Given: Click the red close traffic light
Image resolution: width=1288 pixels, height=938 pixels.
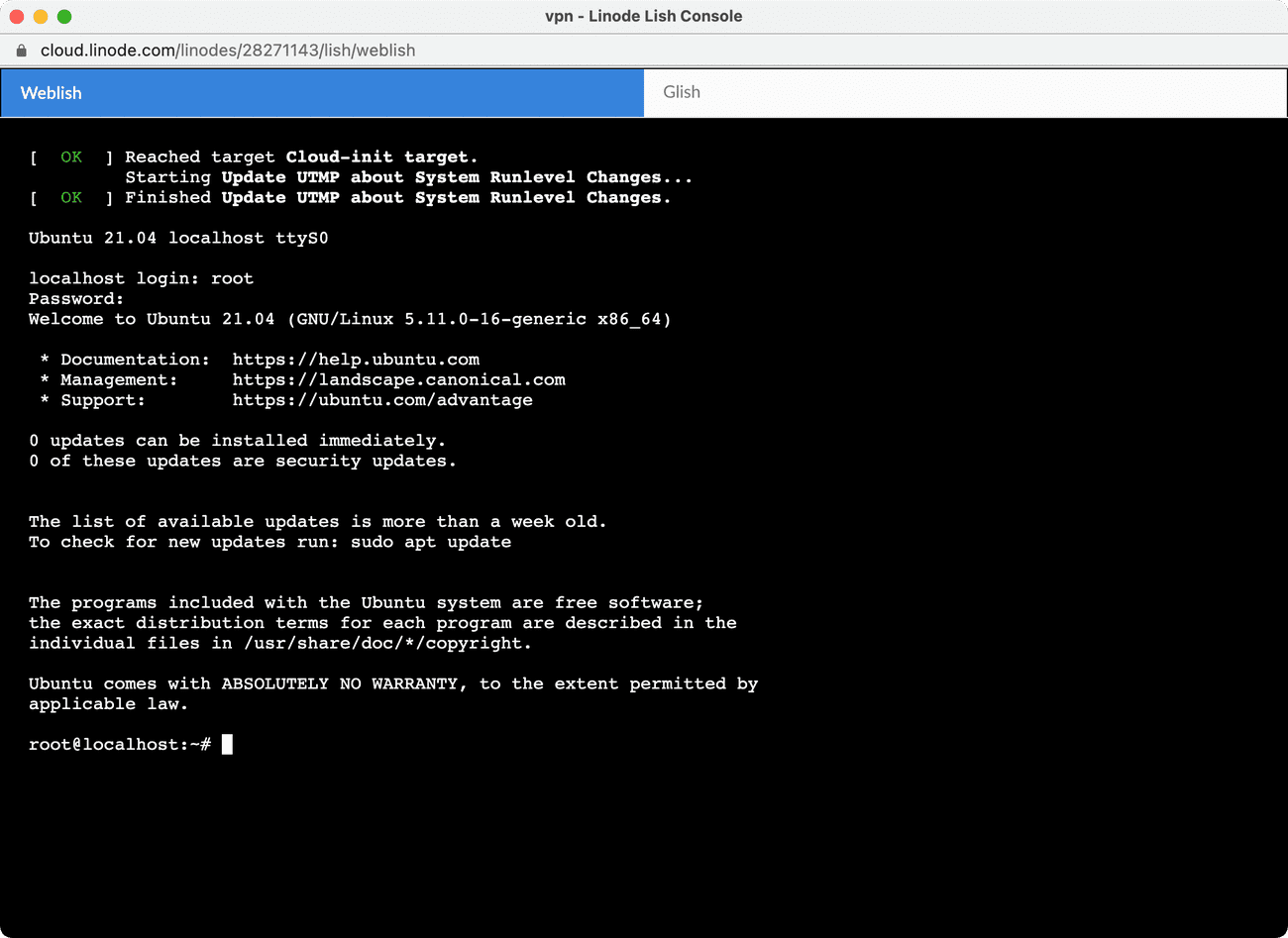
==
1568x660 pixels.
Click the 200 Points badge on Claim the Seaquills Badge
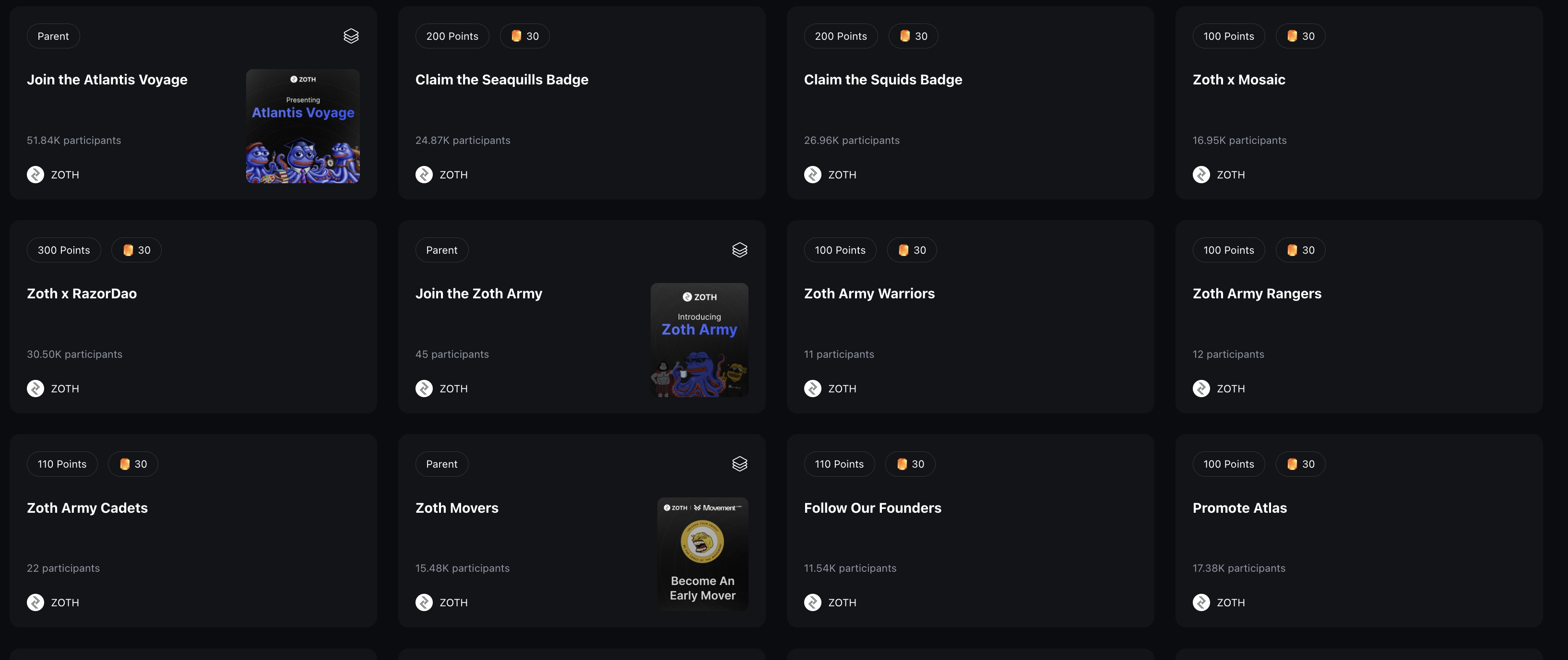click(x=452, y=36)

■ ABOUT THIS EXERCISE ■
In the entries above, find the line holding "Given: Click the red close traffic light" and the line holding "Image resolution: width=1288"; print both of them and every line between, exactly, and nothing else.

■ ANSWER AREA ■
Given: Click the red close traffic light
Image resolution: width=1288 pixels, height=938 pixels.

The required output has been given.